# I am going to sound like a complete idiot........



## Vidaloco (Sep 14, 2007)

So the billet straps (nylon) are already attached to the saddle right?


----------



## MIEventer (Feb 15, 2009)

I don't ride western, so I went to YOUTUBE and typed in "Attaching girth to western saddle" and you know, not one video could I find on the very subject.

They have vids on how to saddle your horse and how to tighten your cinch, but now how to attach.

I think someone, needs to make a video - step by step and put it on youtube.

Hey you western guru's out there! *hint hint*


----------



## Vidaloco (Sep 14, 2007)

Here's a step by step for doing the near (left) side
Tie a Western Cinch - How to Tie a Western Cinch


----------



## Scoutrider (Jun 4, 2009)

The 2 nylon straps on each side... the one that would be on your right if you're sitting in the saddle should be the shorter of the two, probably by a lot. The buckles on your girth probably are different on each end. Most have a flat-ended buckle, maybe with a roller, on the side that attaches to the left-side (longer) strap when you tighten the cinch, and a rounded buckle that buckles onto the off billet. I don't know if that makes sense or not; hopefully it did. If you have a picture of your girth, I can probably say exactly which end goes to the short (off-billet) strap.

As far as nylon vs. leather straps, I've ridden both, and have never had a problem with the nylon wearing out. However, I don't use the buckle-holes. I tie the cinch off, even on the off-billet side, to tidy up the excess strap (my mohair cinch doesn't have a keeper). I find that the nylon is easier to tighten with my SmartCinch roller, but I've never had it slip loose. 

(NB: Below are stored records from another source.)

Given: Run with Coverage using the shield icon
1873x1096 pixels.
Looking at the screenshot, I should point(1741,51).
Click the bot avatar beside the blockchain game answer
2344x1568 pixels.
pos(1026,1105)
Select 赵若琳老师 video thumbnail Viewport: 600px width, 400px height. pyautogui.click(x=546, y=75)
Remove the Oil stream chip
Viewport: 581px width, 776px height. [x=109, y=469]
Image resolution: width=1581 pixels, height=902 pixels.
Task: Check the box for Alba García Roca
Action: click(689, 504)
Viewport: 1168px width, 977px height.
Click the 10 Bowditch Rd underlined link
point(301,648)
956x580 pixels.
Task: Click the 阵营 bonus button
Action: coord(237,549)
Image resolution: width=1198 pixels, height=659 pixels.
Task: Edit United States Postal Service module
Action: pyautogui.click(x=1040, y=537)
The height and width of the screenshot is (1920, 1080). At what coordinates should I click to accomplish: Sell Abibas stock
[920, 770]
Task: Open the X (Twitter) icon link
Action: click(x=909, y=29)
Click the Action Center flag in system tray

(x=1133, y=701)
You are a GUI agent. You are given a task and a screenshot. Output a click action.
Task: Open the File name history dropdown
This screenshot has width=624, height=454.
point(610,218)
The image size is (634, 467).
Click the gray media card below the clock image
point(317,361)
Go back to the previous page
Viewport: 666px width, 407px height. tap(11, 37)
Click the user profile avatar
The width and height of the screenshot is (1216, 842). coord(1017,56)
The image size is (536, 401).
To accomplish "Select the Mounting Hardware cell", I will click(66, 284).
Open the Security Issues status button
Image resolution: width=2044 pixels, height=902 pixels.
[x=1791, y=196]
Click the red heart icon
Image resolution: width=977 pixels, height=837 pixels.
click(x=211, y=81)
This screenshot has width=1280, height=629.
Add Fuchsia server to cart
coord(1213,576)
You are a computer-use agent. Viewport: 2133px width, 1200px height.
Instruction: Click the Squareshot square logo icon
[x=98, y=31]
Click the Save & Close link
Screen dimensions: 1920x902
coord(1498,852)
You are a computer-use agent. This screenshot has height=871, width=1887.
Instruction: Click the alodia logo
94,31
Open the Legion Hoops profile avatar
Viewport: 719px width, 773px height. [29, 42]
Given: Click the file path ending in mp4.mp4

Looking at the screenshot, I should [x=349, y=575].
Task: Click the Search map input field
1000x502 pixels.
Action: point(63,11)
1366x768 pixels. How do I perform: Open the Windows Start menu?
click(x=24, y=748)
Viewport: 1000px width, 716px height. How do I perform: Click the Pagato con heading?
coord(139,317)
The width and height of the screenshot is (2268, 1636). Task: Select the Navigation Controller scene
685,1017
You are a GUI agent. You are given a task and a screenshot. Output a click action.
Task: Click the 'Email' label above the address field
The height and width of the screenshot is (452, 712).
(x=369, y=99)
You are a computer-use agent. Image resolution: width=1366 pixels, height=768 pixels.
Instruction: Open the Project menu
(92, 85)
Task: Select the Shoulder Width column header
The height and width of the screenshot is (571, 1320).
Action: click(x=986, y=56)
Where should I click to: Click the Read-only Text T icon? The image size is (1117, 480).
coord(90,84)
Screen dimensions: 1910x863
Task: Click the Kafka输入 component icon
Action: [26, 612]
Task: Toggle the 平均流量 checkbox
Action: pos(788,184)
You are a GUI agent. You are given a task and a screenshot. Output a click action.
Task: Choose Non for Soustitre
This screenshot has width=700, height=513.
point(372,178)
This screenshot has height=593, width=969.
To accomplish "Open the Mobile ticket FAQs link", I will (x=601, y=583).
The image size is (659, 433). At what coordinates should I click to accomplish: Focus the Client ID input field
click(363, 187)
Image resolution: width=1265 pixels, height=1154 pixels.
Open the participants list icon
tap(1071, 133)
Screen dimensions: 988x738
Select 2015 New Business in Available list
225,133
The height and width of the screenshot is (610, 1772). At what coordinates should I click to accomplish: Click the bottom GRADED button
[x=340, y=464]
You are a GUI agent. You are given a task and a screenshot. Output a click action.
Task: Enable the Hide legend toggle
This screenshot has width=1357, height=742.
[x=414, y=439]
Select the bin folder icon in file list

Don't feel bad about forgetting. I mostly ride English now, but every now and again I toss the old western saddle on my boy if I plan on needing a little more stability during the ride, and sometimes I need to take a minute to remember how to knot the tie strap. :wink:

I agree with MIE: Someone with a videocamera needs to make a YouTube!!


----------



## themacpack (Jul 16, 2009)

Yes, the billet straps are already attached. Thanks for all the great info, all! I just sat there and stared at it, put it away for a couple of weeks (too nasty out to ride anyway) and brought it back out today in the hopes I had somehow remembered it all, lol -- no such luck.


----------



## trailhorserider (Oct 13, 2009)

Here are a couple of good links. 

For off side:

Off Billet

For near side:

How To Tie A Western Cinch 


The "off side" can also be attached the same as the near side. Maybe that's what your saddle has.....two long straps on either side?


----------



## themacpack (Jul 16, 2009)

scoutrider - this is the girth we have Horse Saddle Cinch; Neoprene; Straight; 34 in Length - 5043419 | Tractor Supply Company

I know, MIEventer - tons of "how to tie", which is the one thing I do remember how to do, but none on the whole process, lol.


----------



## Vidaloco (Sep 14, 2007)

Some nylon ones may not have the holes in the right places. I use a wood burning tool to melt holes where I need them. You can also use any metal pick, punch or awl thats the right size and can be heated up. Just use a burner on the stove to heat it up.


----------



## Scoutrider (Jun 4, 2009)

themacpack said:


> scoutrider - this is the girth we have Horse Saddle Cinch; Neoprene; Straight; 34 in Length - 5043419 | Tractor Supply Company


OK, that particular girth shouldn't matter which side buckles to the off billet; both buckles are the same, at least as far as I can see, and you have a dee ring on each side. You should be able to just buckle one end to the off billet and tighten.


----------



## kevinshorses (Aug 15, 2009)

If your latigo has holes punched in it then you don't have to tie the latigo you just put the pin in the hole and pull on the top wrap of latigo to pull it snug.


----------



## themacpack (Jul 16, 2009)

So, I got it and when I was done I did feel like an idiot because I had just been WAY overthinking the whole deal. Once I started on the right track it really did just come back.


----------



## Vidaloco (Sep 14, 2007)

Glad you figured it out. I have senior moment like that on a daily basis :lol:


----------



## trailhorserider (Oct 13, 2009)

Books are really good. Go to the library and check out a lot of horse books and have fun reading them. 

I read lots of books before I ever got my first horse, and new all the parts of the horse and tack, etc. by the time actually got one. I love horse books anyway! 

The only thing I have found about horse books, is most of them originate in the UK and have an English slant. It is harder to find stuff on western riding, and when it is mentioned in the UK books, a lot of times you can tell they don't know much about it! 

But you can find tons of stuff on the internet nowadays too, and it's free and easy, so that might be a fun place to start. I love learning everything horsie, including the English stuff (even though I ride western) because it's all applicable in some way or another. 

Here is one of my favorite websites, and I am a western trail rider, not a dressage person! 

::: Sustainable Dressage - - Welcome to my Site about Sustainable Dressage! ::: 

Click on the link at the top about tack and you will learn alot! Don't worry if some it is over your head, a lot of it is over my head too, but it is a website you can read over and over until things start to make sense. :lol:


----------